#### Entradas fornecidas ####

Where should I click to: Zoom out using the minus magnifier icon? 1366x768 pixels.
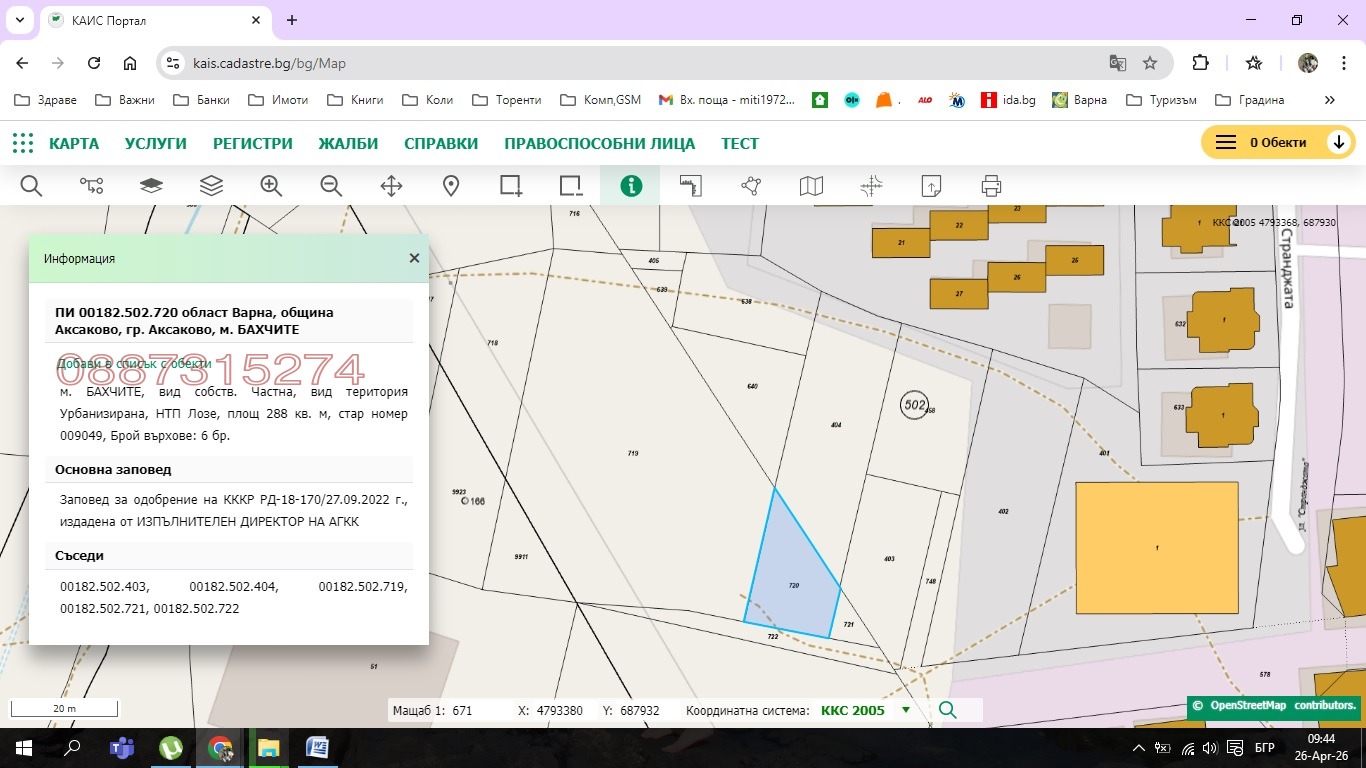(x=331, y=186)
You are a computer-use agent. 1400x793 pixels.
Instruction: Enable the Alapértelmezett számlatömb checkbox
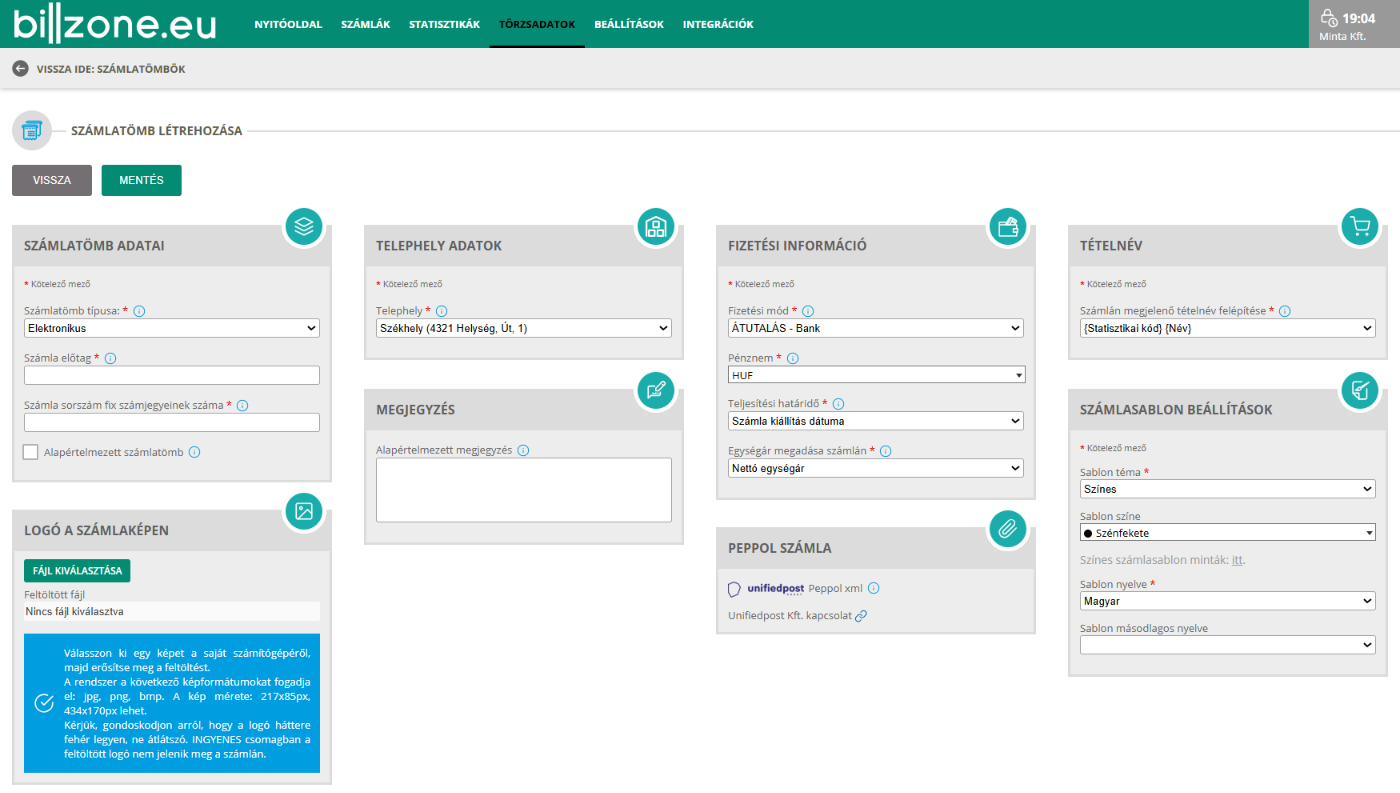pos(31,452)
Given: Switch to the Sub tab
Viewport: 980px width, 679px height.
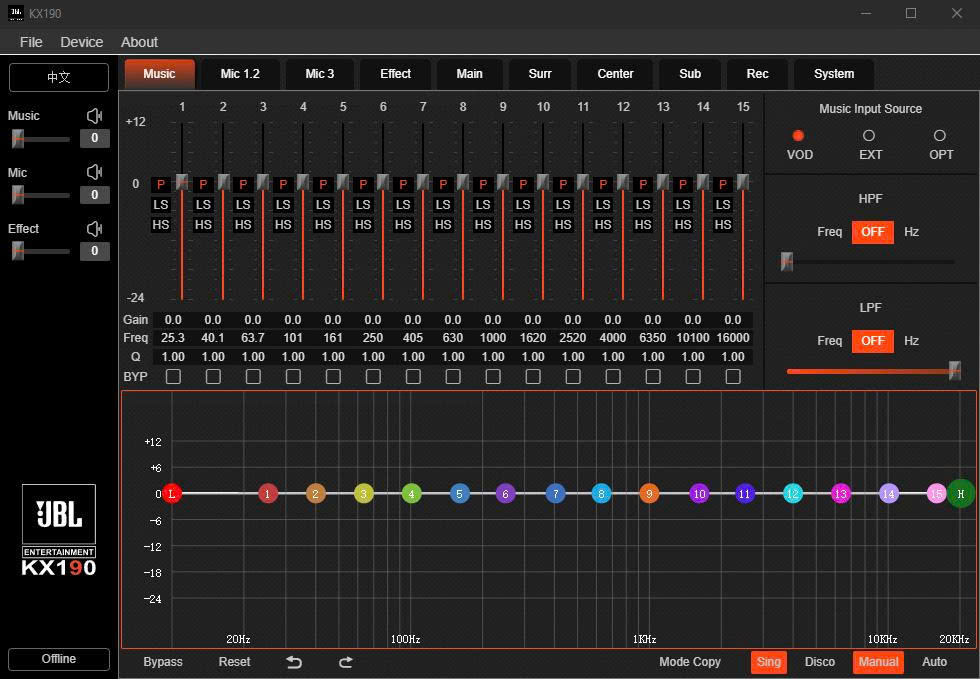Looking at the screenshot, I should pyautogui.click(x=690, y=74).
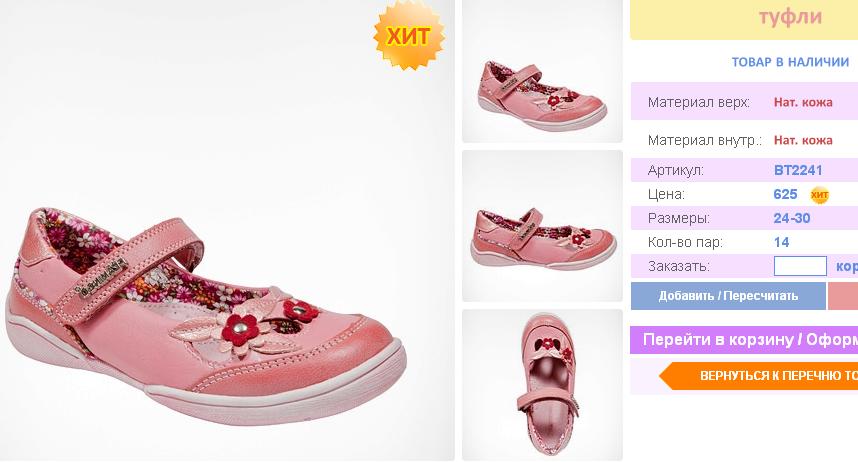This screenshot has width=858, height=462.
Task: Click the Нат. кожа upper material value
Action: (803, 102)

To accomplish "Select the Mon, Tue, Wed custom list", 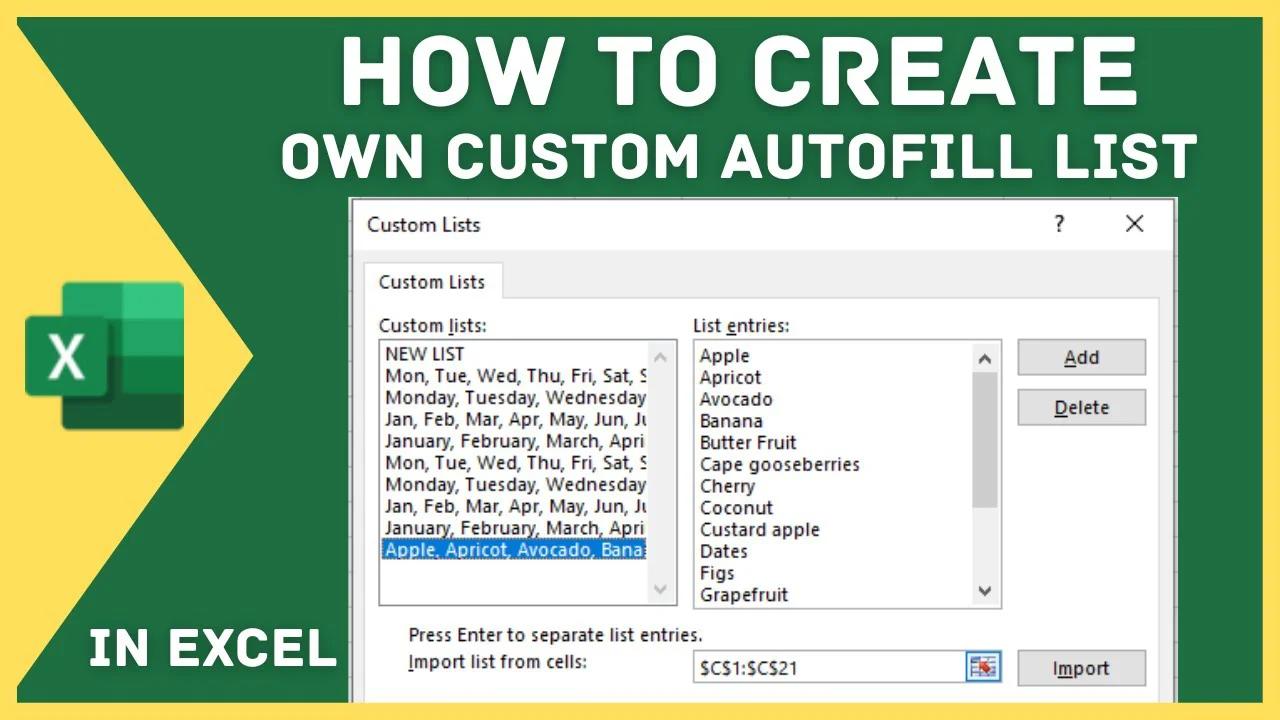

####

▶ _Descrição da tarefa_:
Transforme todas as entradas acima em uma lista numerada, omitindo as linhas em branco. Deixe as imagens fora da resposta.

▶ _Resposta escrita_:
1. Where should I click to: Zoom out using the minus magnifier icon? 1366x768 pixels.
2. (x=331, y=186)
3. You are a computer-use agent. 1400x793 pixels.
4. Instruction: Enable the Alapértelmezett számlatömb checkbox
5. pos(31,452)
6. Given: Switch to the Sub tab
7. Viewport: 980px width, 679px height.
8. Looking at the screenshot, I should pyautogui.click(x=690, y=74).
9. This screenshot has width=858, height=462.
10. Task: Click the Нат. кожа upper material value
11. Action: (803, 102)
12. To accomplish "Select the Mon, Tue, Wed custom list", 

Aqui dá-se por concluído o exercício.